Nessuno slittamento da parte della UEFA della deadline per la presentazione degli impianti eleggibili per ospitare Euro 2032. Il 1° ottobre rimane la data fissata per le 13 le città italiane che hanno presentato la propria documentazione alla FIGC, per un totale di 16 stadi. Tra queste c’è Cagliari, che punta a entrare nel gruppo dei cinque impianti italiani destinati ad affiancare quelli turchi nell’Europeo del 2032.
La deadline del 1° ottobre, secondo quanto riportato da Calcio e Finanza, non dovrebbe subire slittamenti: entro quella data dovrà essere trasmesso alla UEFA l’elenco degli impianti eleggibili. Potrebbe invece essere rinviata la scelta definitiva dei cinque stadi. Ed è proprio qui che si inserisce il cronoprogramma del nuovo impianto cagliaritano. Giuseppe Macciotta, assessore allo Sport del Comune di Cagliari, ha ribadito nelle scorse ore che la situazione è sotto controllo e che il percorso sta rispettando le scadenze previste. La candidatura della città è stata depositata il 31 luglio e ora l’amministrazione attende la conclusione della verifica sul progetto presentato dal Cagliari Calcio.
Il prossimo passaggio è fissato al 19 settembre. Entro quella data il Comune conta di integrare il dossier destinato alla UEFA e, in caso di esito positivo della validazione, procedere con l’indizione della gara pubblica.

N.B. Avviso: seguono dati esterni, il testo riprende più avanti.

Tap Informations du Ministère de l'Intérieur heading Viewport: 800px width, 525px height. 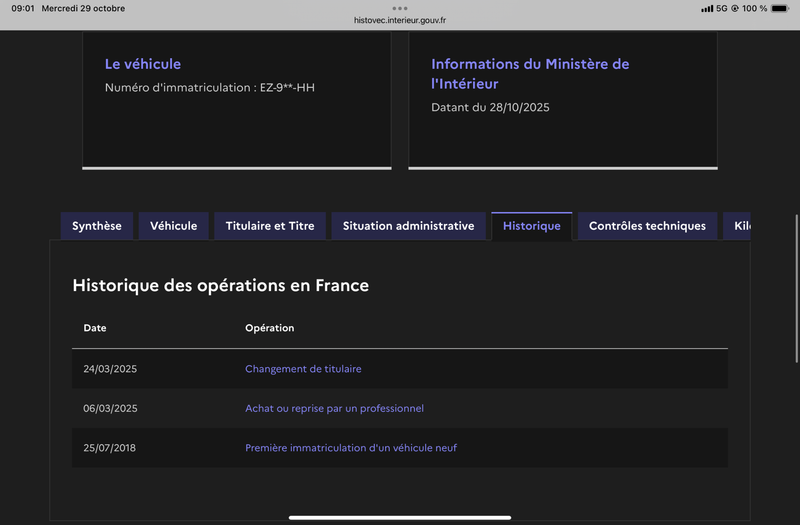(x=530, y=74)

Un passaggio fondamentale per dare concretezza al progetto e mantenere il cronoprogramma indicato dall’amministrazione. Il calendario guarda poi già al marzo 2027, quando è prevista la demolizione del vecchio Sant’Elia. Cagliari dovrà prima superare la selezione degli stadi eleggibili e poi convincere la FIGC e la UEFA a inserirsi tra le cinque sedi italiane dell’Europeo.